Asked if they had someone to put in his place, another killer Farook Rahman, also an army officer then, said, "The first obvious choice was Gen Zia." He said he had met Zia on 20 March 1975, nearly five months before the killing of Bangabandhu, and sought his "support and leadership."
"Gen Zia said: 'I am a senior officer, so I can't be involved in such things. If you junior officers do.., go ahead'," Farook said in the TV interview.
Rashid told the television channel that he had met Khondker Mushtaq Ahmed even the day before the assassination and discussed the plot "to remove Mujib by force which may lead to the killing".
Khondker Mushtaq became president after Bangabandhu's murder, Gen Zia was made the army chief and later seized power as president. Many of the army officers involved in the assassination were rewarded with jobs at Bangladesh missions abroad.
The national slogan, Joy Bangla, that had imbued millions with the spirit of liberation and Bangalee nationalism during the War of Liberation, was soon replaced by Bangladesh Zindabad, the national broadcasting media – television and radio – were renamed in a way similar to those in Pakistan. That was the beginning of an era which was in stark contrast with the core values of Bangalee nationalism, indeed with the basic principles of the constitution, including secularism.
The trend continued for the next two decades until Sheikh Hasina, elder of Bangabandhu's two surviving daughters, formed an Awami League government in 1996 and took over as prime minister.
Twenty-one years after the assassinations of August 1975, the trial process of the assassins began, which again dragged on for years due to a change of government. Finally, in 2009, after long 34 years of the gruesome murders, the highest court in the land confirmed the sentence of death passed on 12 convicted former army officers. Six of the killers were hanged and of the other remaining fugitives, one died abroad.

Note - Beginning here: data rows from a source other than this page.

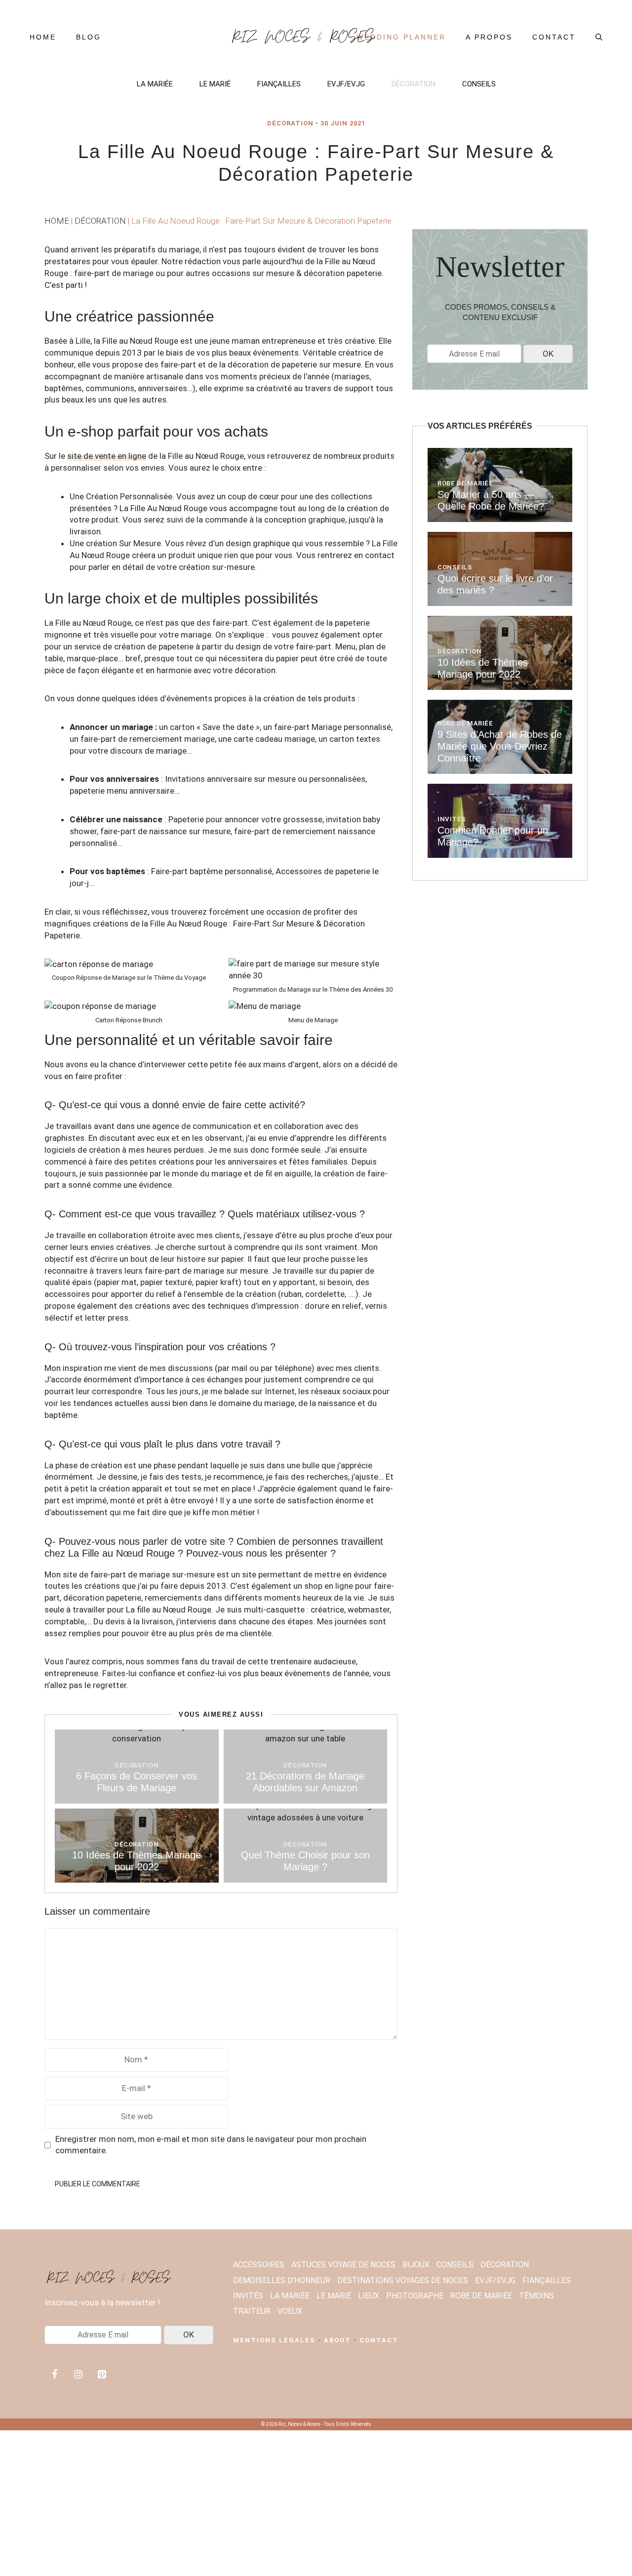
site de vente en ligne (106, 456)
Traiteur (252, 2311)
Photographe (414, 2295)
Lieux (368, 2295)
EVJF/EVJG (346, 84)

Two of them are known to have been staying in the USA and Canada, and years of initiatives to bring them back home to face justice have not seen any result so far. The whereabouts of the other fugitive killers are not known.
Law Minister Anisul Huq on Sunday said a commission would be formed to unmask the "conspirators" behind the assassination of Bangabandhu.
"Wonder why they killed my father, mother, brothers!"
Recalling the brutal murder of her family members on the night of 15 August 1975, Sheikh Hasina said, "I wonder why they killed my father, mother and brothers! What was their fault?"
She was speaking at a meeting with Awami League organising secretaries from eight divisions at Gonobhaban on Sunday.
She maintained that Father of the Nation Bangabandhu Sheikh Mujibur Rahman tried to establish a pro-people administration and decentralise power to the grassroots people.
"It seems that whoever wants to play a role in developing people's lives in this country must have to face a disaster. This is reality," she said, UNB reports.
She further said it is very unfortunate that vested quarters started to hatch conspiracies whenever people of the country started to live a better life.
She emphasised strengthening her party and its activities and remaining beside the people as it always did in the past.
She said military rulers Ziaur Rahman and HM Ershad, and former prime minister Khaleda Zia patronised and awarded the killers of Bangabandhu and granted them immunity from any court trial.